Autogrill (12,96 euro – 25.094 lire), che ha come maggiore azionista Edizione Holding (finanziaria della famiglia Benetton) con il 57% del capitale, opera nel settore della ristorazione al servizio di chi viaggia. L'attività di ristorazione in concessione riguarda ristoranti autostradali, aeroporti, centri commerciali, fiere e stazioni ferroviarie. I risultati dei primi nove mesi di attività evidenziano un incremento del fatturato del 14% rispetto allo stesso periodo del '99. Tale risultato, dovuto soprattutto all’andamento della controllata americana HMS (55% dei ricavi del gruppo) e allo sviluppo delle attività italiane nelle autostrade e nel settore Quick Service Restaurant (QSR), si ridimensiona a un +6,5% se si tiene conto dell’effetto cambi. Il margine operativo lordo (MOL) è aumentato del 17% (11% a cambi costanti). Tale risultato ha scontato l’intensificazione delle azioni promo-pubblicitarie a supporto dello sviluppo dei marchi Spizzico e Burger king in Italia e alcuni progetti di razionalizzazione della struttura operativa. L’utile prima delle imposte è così cresciuto del 23% rispetto al pari periodo ’99.
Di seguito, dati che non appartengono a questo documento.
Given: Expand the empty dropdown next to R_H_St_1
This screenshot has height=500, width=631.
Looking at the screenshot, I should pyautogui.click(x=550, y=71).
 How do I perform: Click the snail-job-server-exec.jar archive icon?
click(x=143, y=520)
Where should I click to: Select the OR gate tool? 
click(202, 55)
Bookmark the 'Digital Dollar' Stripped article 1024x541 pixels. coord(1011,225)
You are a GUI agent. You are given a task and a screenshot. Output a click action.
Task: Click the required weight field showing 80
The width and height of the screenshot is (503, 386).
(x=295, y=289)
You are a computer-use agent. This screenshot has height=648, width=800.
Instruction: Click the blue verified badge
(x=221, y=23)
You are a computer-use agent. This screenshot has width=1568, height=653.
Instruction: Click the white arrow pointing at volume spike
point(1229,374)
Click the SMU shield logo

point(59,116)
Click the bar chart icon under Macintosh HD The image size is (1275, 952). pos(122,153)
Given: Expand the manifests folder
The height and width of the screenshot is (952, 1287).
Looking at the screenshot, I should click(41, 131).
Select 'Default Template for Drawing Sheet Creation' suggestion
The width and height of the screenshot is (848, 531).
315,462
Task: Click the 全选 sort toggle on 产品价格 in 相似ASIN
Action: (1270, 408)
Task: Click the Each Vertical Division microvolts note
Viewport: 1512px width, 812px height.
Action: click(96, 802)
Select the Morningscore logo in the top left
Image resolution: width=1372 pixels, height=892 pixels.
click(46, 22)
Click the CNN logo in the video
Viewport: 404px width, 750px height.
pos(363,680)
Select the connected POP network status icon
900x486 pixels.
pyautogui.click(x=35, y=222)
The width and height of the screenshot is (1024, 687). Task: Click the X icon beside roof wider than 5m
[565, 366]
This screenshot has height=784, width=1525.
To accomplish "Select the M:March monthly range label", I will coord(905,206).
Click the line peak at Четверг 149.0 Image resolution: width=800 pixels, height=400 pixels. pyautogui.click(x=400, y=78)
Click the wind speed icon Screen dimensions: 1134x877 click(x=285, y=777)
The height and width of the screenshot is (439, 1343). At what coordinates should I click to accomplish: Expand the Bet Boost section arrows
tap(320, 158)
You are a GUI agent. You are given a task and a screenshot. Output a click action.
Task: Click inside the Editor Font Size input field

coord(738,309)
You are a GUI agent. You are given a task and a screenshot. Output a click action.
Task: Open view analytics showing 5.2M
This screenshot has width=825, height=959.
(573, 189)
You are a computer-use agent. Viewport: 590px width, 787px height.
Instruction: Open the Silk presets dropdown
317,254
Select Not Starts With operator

I risultati dei primi nove mesi di attività sono positivi e in linea con le nostre stime. Occorre tuttavia considerare la stagionalità del business di Autogrill, che vede nel terzo trimestre i migliori risultati dell’anno. Il titolo tiene già conto dei buoni risultati trimestrali e agli attuali livelli di prezzo (vicino ai massimi storici) è molto caro. Non acquistare.

AUTOGRILL / BORSA

Il titolo (nero; base 100) va meglio della Borsa, ma è molto caro. Non acquistare.